Im Rahmen des europäischen Aktionsplan würden drei operative Ziele formuliert, die bis 2020 umgesetzt werden sollen: Die Anwendung der Richtlinie zur Gleichbehandlung in Beschäftigung und Beruf, die Einbeziehung der Behindertenthematik in alle einschlägigen Gemeinschaftsmaßnahmen und die Förderung des Zugangs für alle. Erreicht werden sollen diese Ziele durch die Entwicklung konkreter Aktionen in Kernbereichen, durch die Erstellung eines 2-Jahres-Berichtes der Kommission über die globale Situation von Menschen mit Behinderungen in der EU und eine verstärkte Einbeziehung der Stakeholder und Akteure in den politischen Dialog, so Ettl.
Stadler-Richter: Behindertenpolitik ist Gesellschaftspolitik
Helga Stadler-Richter, Behindertenvertrauensperson und Buchautorin, betonte, dass Behindertenpolitik nicht per se, sondern in einer „globalen Gesellschaftspolitik“ zu begreifen sei. Jede Gesellschaft definiere sich durch ein Kommunikationsnetzwerk. Gesellschaftspolitik müsse positiv gestaltend sein, um positiv zu wirken, so die zweite These der Buchautorin, die selbst zu 80 Prozent behindert ist. Weiters werde der Wert einer Behindertenpolitik vielfach durch die Budgetpolitik überlappt. „Inklusion“ statt „Integration“ ist eine weitere Forderung von Rabl-Richter.
Behindertenpolitik könne nur im Rahmen eines effektiven „Vorsorge-Managements“ wirken. Rabl-Richter unterstrich zudem die Notwendigkeit von vernetzten Managementkreisen des Vorsorge-Managements im öffentlichen und privaten Bereich. Behindertenpolitik als „Lebensbegleitendes Förderungs- und Wohlfahrtsprogramm“ erweise sich als „effektivstes“ Sparprogramm, so die 7. These.

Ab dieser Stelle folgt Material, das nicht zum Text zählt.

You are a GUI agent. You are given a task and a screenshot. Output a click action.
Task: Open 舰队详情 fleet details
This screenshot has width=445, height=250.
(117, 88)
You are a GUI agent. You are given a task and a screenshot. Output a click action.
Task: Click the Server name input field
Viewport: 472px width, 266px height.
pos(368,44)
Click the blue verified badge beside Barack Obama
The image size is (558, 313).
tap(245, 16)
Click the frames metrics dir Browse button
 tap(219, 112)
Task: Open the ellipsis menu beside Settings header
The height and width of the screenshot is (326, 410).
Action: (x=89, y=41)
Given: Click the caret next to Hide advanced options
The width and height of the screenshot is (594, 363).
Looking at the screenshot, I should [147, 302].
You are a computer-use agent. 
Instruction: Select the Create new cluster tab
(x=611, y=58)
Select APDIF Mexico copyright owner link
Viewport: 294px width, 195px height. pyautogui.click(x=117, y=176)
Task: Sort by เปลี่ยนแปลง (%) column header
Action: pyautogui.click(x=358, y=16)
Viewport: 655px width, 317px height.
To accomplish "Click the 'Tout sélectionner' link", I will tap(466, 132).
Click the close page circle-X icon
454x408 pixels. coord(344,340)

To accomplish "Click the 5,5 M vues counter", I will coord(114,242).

Europa arbeite an der Verwirklichung eines „gemeinsamen Europas der Menschen“, so die Buchautorin. Die Gemeinsamkeit fange jedoch bei der Hereinnahme und Annahme aller Menschen als „Gleiche“ an. „Wir müssen also bei ‚Behinderten‘ in jeder Form anfangen, um diese große Gemeinsamkeit verwirklichen zu können“, betonte Stadler-Richter abschließend.